MeMartijn / FakeNewsDetection

Fake news detection using SOTA word embedding techniques in Python
1 stars 0 forks source link
fake-news machine-learning nlp

Fake news: approaching automated lie detection using pre-trained word embeddings

In this repository, the following research question is explored: what is the performance of combinations of pre-trained embedding techniques with machine learning algorithms when classifying fake news? This research will be focussed on applying transfer learning on earlier research by Wang (2017).
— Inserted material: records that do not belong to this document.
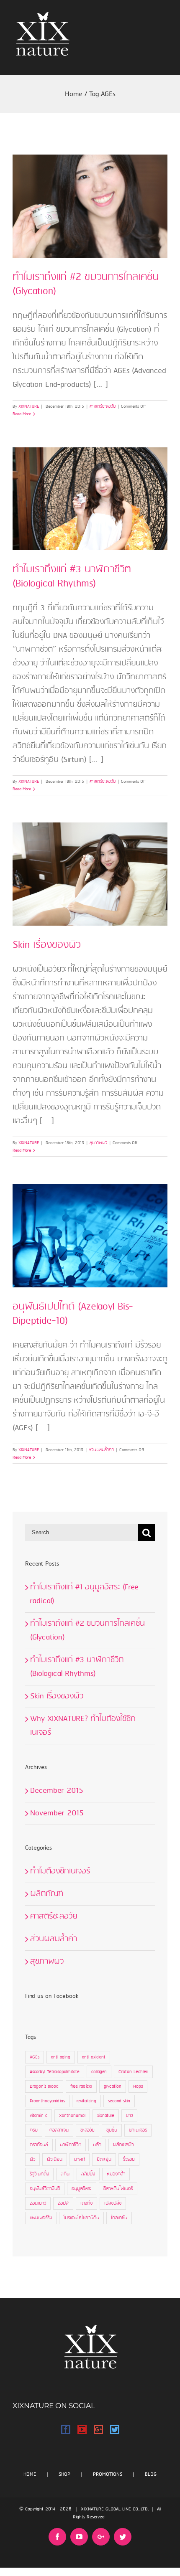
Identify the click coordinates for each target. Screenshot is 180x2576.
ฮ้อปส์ (63, 2203)
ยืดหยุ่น (104, 2159)
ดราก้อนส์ (39, 2145)
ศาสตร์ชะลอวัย (103, 406)
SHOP (64, 2474)
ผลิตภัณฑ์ (46, 1894)
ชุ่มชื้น (111, 2130)
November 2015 (57, 1813)
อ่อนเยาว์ (38, 2203)
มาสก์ (79, 2159)
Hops (138, 2086)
Results of Wang will be used as a benchmark for performance.

Table of contents

  1. Requirements
  2. Research questions
  3. Results

Requirements

To run the code in the code folder, the following packages must be installed:

  • flair
  • allennlp
  • tensorflow
  • tensorflow_hub
  • pytorch
  • spacy
  • hypopt
  • gensim

You can install these packages by running pip install -r /code/requirements.txt.

Research questions

Which way of pooling vectors to a fixed length works best for classifying fake news?

At what padding sequence length do neural networks hold the highest accuracy when classifying fake news?

How well do neural network classification architectures classify fake news compared to non-neural classification algorithms?

Results

Experiment results

With a combination of BERT embeddings and a logistic regression, an accuracy of 52.96% on 3 labels can be achieved, which is an increase of almost 4% compared to previous research in which only traditional linguistic methods were used. On the original 6 labels, this combination achieves an accuracy of 27.51%, which is 0.51% better than the original research by Wang (2017).